Organization
Bicol Medical Center
Best Practice Focus Area/s
Strategy, Citizens / Customers, Operations
Year Implemented
2016-present
This is a GBPR entry
Summary
Bicol Medical Center (BMC) is faced with issues such as a lack of medicines, a 150% bed occupancy rate, and medication time delays. A one-drug-one prescription policy was also one of the complaints raised by resident physicians, as preparing prescriptions have taken most of their time, compromising patient care time (BMC SWOT Analysis 2011). Because of this, the BMC started its clinical pharmacy section and electronic prescribing to improve service delivery for medication and ensure patient safety.
Background and Problem
BMC is an ISO-certified, five hundred 500-bed capacity government training hospital. The major challenges of BMC are lack of medicines and delayed medication time. The one-drug-one prescription policy is receiving complaints from resident physicians, compromising patient care time. There was also a problem with bed occupancy with a 150% bed occupancy rate.
Solution and Impact
A clinical pharmacy section was the strategy identified and reconstitution of the Pharmacy and Therapeutics Committee. The Pharmacy Department was a dispensing unit with two groups of pharmacists. The nurses were tasked with getting medicines from the pharmacy to the wards. Under these changes, BMC started its clinical pharmacy section and Electronic Prescribing. The 12-month pilot study started in July 2016 with two (2) clinical pharmacists attending three wards with the most patients. They performed a chart review of medication orders in the Medical, Medical Annex, and Communicable Disease wards. They prepared patient profiles, recorded daily orders of medicines to be ready, and checked the availability of drugs and timely medication for patients.

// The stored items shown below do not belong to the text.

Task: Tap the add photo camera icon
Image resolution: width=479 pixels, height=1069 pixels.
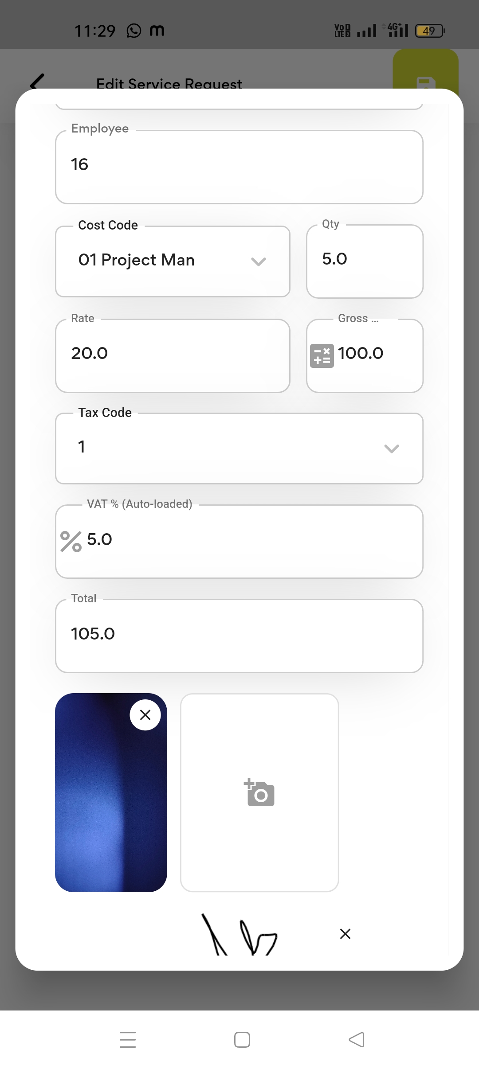Action: 259,792
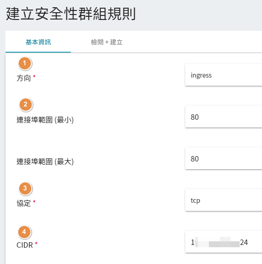Click the red asterisk beside 協定
This screenshot has width=262, height=264.
coord(34,201)
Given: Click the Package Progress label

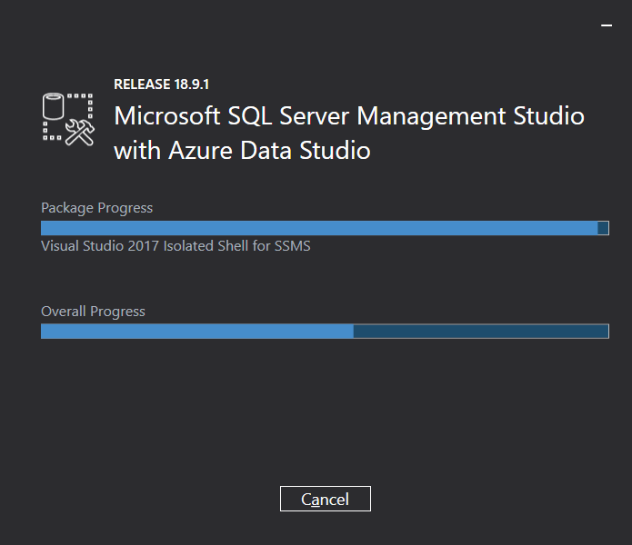Looking at the screenshot, I should 96,208.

Ten months into the study, four (4) more clinical pharmacists came in, and electronic prescriptions started after 1 1â„2 months. The program was evaluated by comparing pre and post intervention measures, wherein the baseline was six (6) months before July 2016. The period from July to December 2016 was Phase 1, January to June 2017 was Phase 2, and they compared both phases at the end. They took the date in point from January-June 2018 and January-June 2019 Clinical Pharmacy findings wherein the same variables are available for both times.

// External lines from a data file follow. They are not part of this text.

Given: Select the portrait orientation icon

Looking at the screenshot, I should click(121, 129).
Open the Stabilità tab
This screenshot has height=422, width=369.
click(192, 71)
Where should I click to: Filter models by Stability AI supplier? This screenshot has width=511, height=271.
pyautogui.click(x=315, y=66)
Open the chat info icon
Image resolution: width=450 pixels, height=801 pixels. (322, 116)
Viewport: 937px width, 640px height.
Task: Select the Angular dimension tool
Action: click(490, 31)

The following findings were: ordering/prescribing errors were 11% (502) and decreased to 6% (164). The prescribed wrong drug was reduced by 0.31% (21 to 4 reported), and it dropped the prescribed wrong dosage form by 0.63% (44 to 9 reported). Meanwhile, the prescribed contraindicated drugs were reduced by 0.02% (1 to 0 reported). Failure to update the medication chart of patients decreased by 4.3% (215 to 11 reported). Prescribed medications without S2 were reduced by 0.7% (3 to 0 reported).

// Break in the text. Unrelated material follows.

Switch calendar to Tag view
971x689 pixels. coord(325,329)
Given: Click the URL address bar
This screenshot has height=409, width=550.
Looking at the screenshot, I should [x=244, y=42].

The data presented showed positive trends with more available medicines and better monitoring of patients’ medication. There was more efficient use of time and resources as pharmacists were able to focus on medication safety, maintained a single account, and used electronic prescriptions. An established clinical pharmacy with electronic prescribing in government hospitals appears beneficial for patient safety and should be further studied.
Milestones/Next Steps
The Clinical Pharmacy service started with three wards last July 2016. Two Clinical Pharmacists were initially doing the ward visits, then ten months into the study, four additional Clinical Pharmacists were trained to handle new wards. Last May 15, 2017, electronic prescription started with one ward (Medical Ward), which later moved to cover 22 nursing units of BMC by July 1, 2017, with 18 clinical pharmacists on board. Since BMC implemented this practice, prescribing errors decreased by 49.6% from Phase 1 of 134. Data for identified medication errors decreased by 39.9% from 4576 identified errors in January 2018–June 2018 to 2752 identified errors from January 2019 to June 2019.